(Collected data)
* * * * * * * * *

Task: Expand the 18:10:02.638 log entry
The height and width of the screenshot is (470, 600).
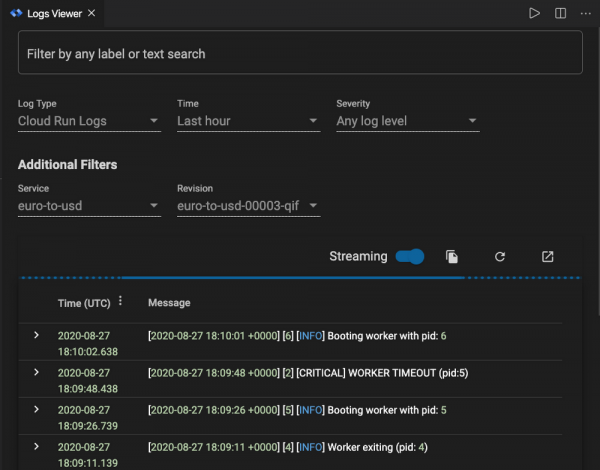Action: (x=36, y=336)
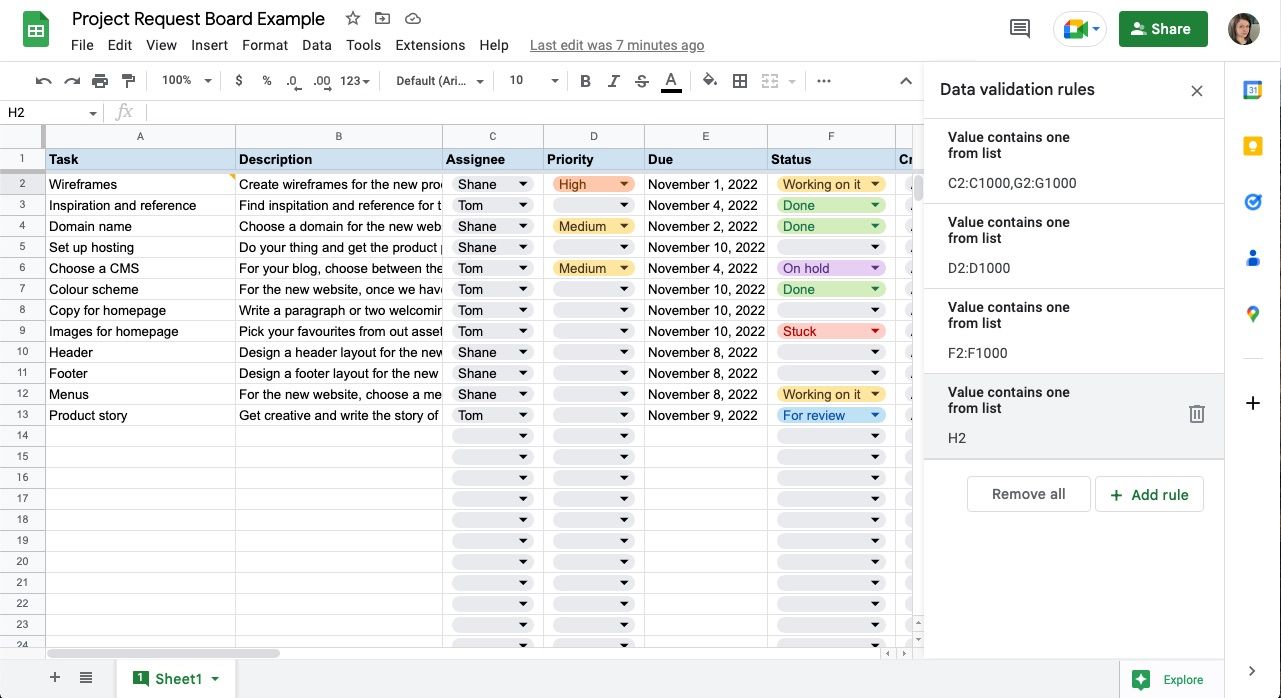Open Google Keep in side panel
The image size is (1281, 698).
pos(1252,146)
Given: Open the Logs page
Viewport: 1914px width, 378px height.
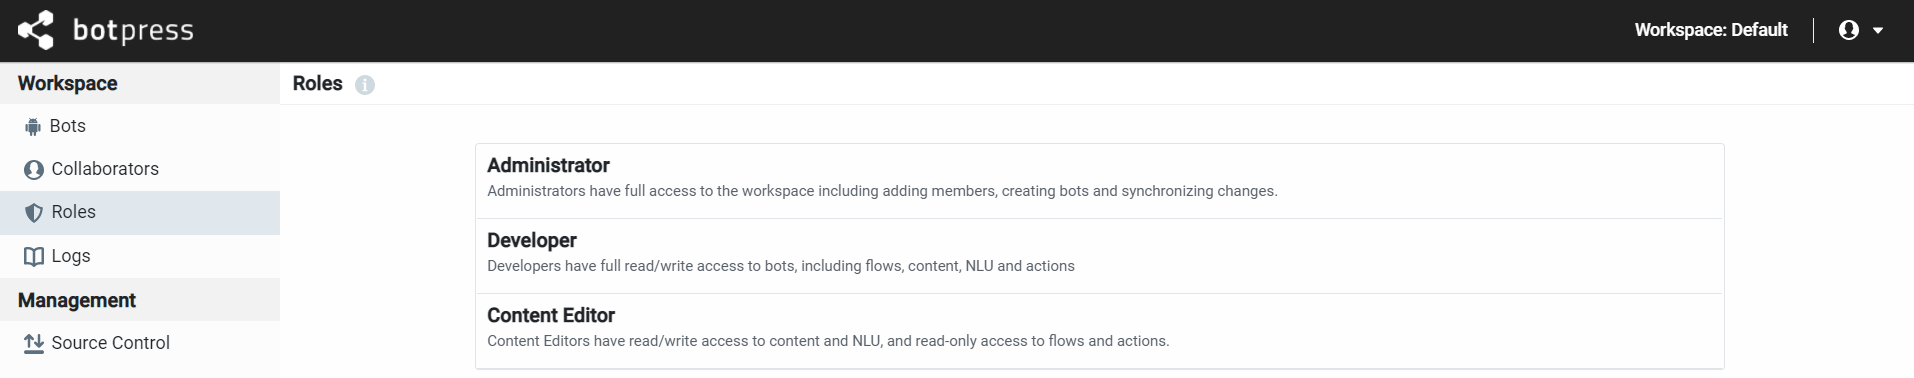Looking at the screenshot, I should [140, 256].
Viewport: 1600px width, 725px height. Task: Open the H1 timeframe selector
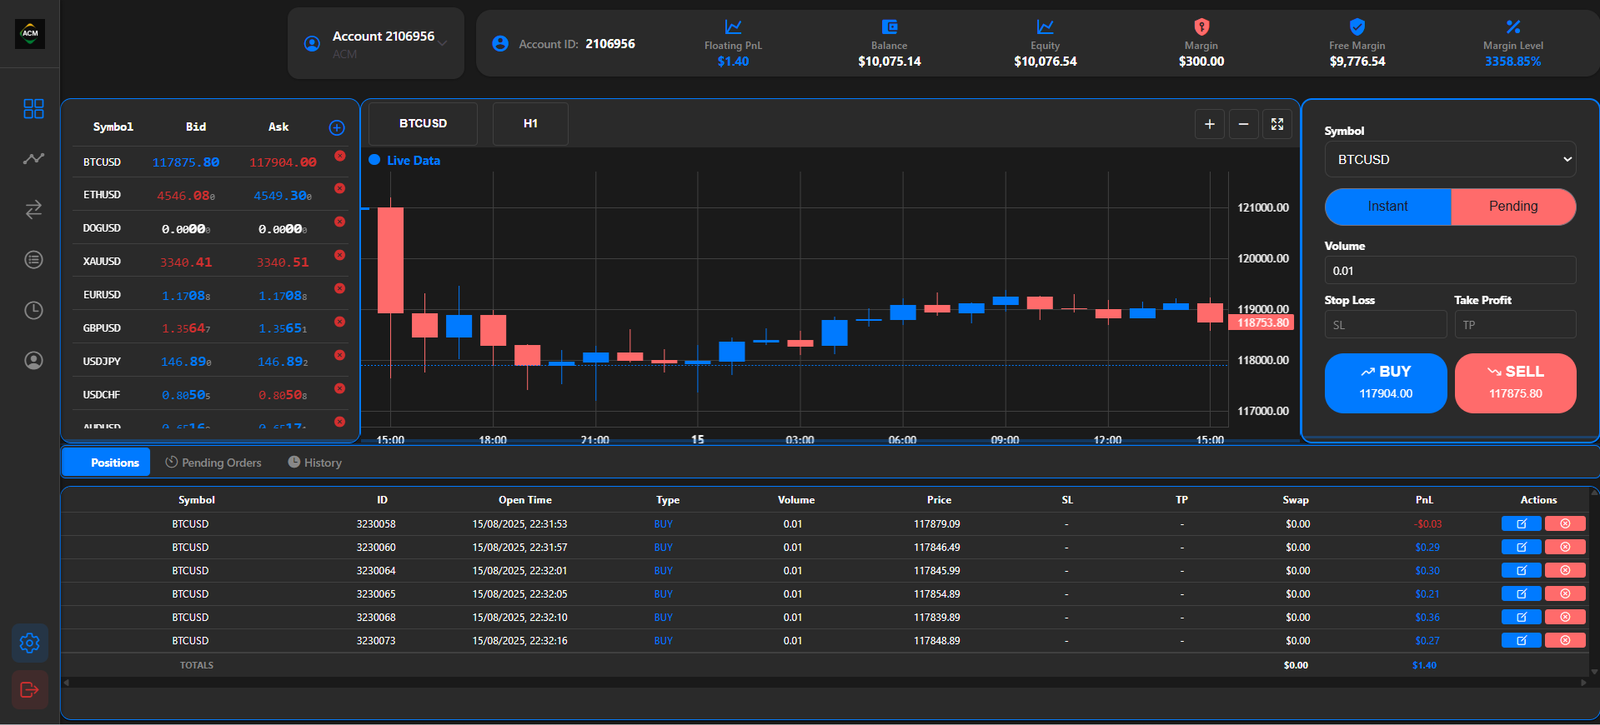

* * * * * * * * *

*WHAT TO PRODUCE*. Repeat all entries exactly. Skip the pictures.

*RESPONSE BELOW*.
Task: Expand the 18:10:02.638 log entry
The height and width of the screenshot is (470, 600).
Action: (x=36, y=336)
Open Google Keep in side panel
The image size is (1281, 698).
pos(1252,146)
Given: Open the Logs page
Viewport: 1914px width, 378px height.
Looking at the screenshot, I should [140, 256].
Viewport: 1600px width, 725px height. Task: Open the H1 timeframe selector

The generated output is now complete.